* [What is required]: Express every line of the records below as a Markdown table with the columns Row and Record line, skipping any blank lines. Leave the pictures out.

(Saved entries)
*** Block opens ***

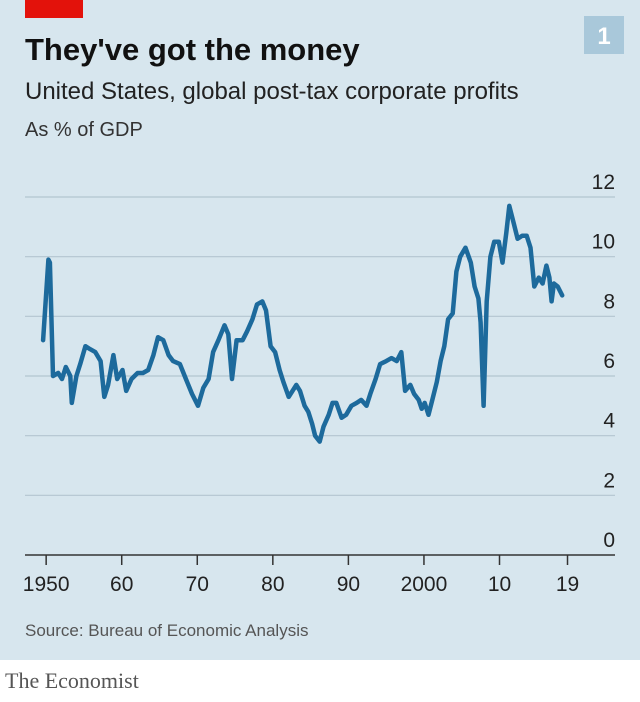 The width and height of the screenshot is (640, 702). What do you see at coordinates (609, 362) in the screenshot?
I see `y-tick-label: 6` at bounding box center [609, 362].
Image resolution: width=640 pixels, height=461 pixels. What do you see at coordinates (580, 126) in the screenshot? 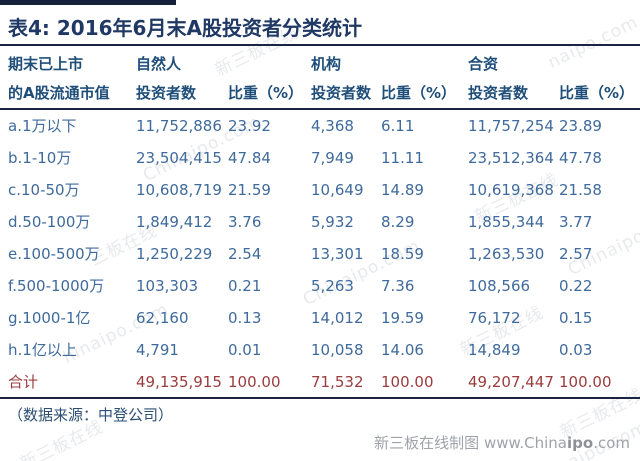
I see `table-cell: 23.89` at bounding box center [580, 126].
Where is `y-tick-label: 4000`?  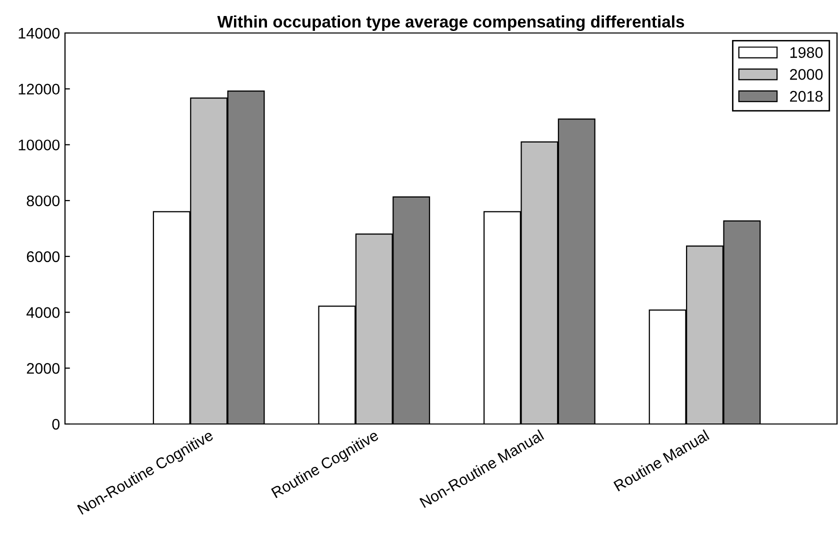
y-tick-label: 4000 is located at coordinates (43, 312).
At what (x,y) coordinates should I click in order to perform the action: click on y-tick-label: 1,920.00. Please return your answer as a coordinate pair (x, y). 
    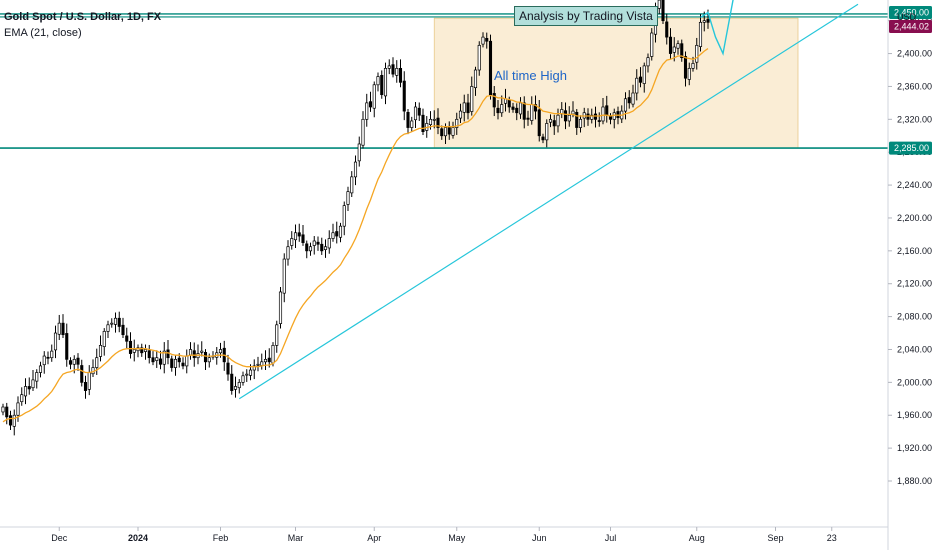
    Looking at the image, I should click on (914, 448).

*** Block closes ***

* [Answer space]:
| Row | Record line |
|---|---|
| 1 |  The width and height of the screenshot is (640, 702). What do you see at coordinates (609, 362) in the screenshot? |
| 2 | I see `y-tick-label: 6` at bounding box center [609, 362]. |
| 3 | Image resolution: width=640 pixels, height=461 pixels. What do you see at coordinates (580, 126) in the screenshot?  |
| 4 | I see `table-cell: 23.89` at bounding box center [580, 126]. |
| 5 | Where is `y-tick-label: 4000`?   |
| 6 | y-tick-label: 4000 is located at coordinates (43, 312). |
| 7 | At what (x,y) coordinates should I click in order to perform the action: click on y-tick-label: 1,920.00. Please return your answer as a coordinate pair (x, y).  |
| 8 |     Looking at the image, I should click on (914, 448). |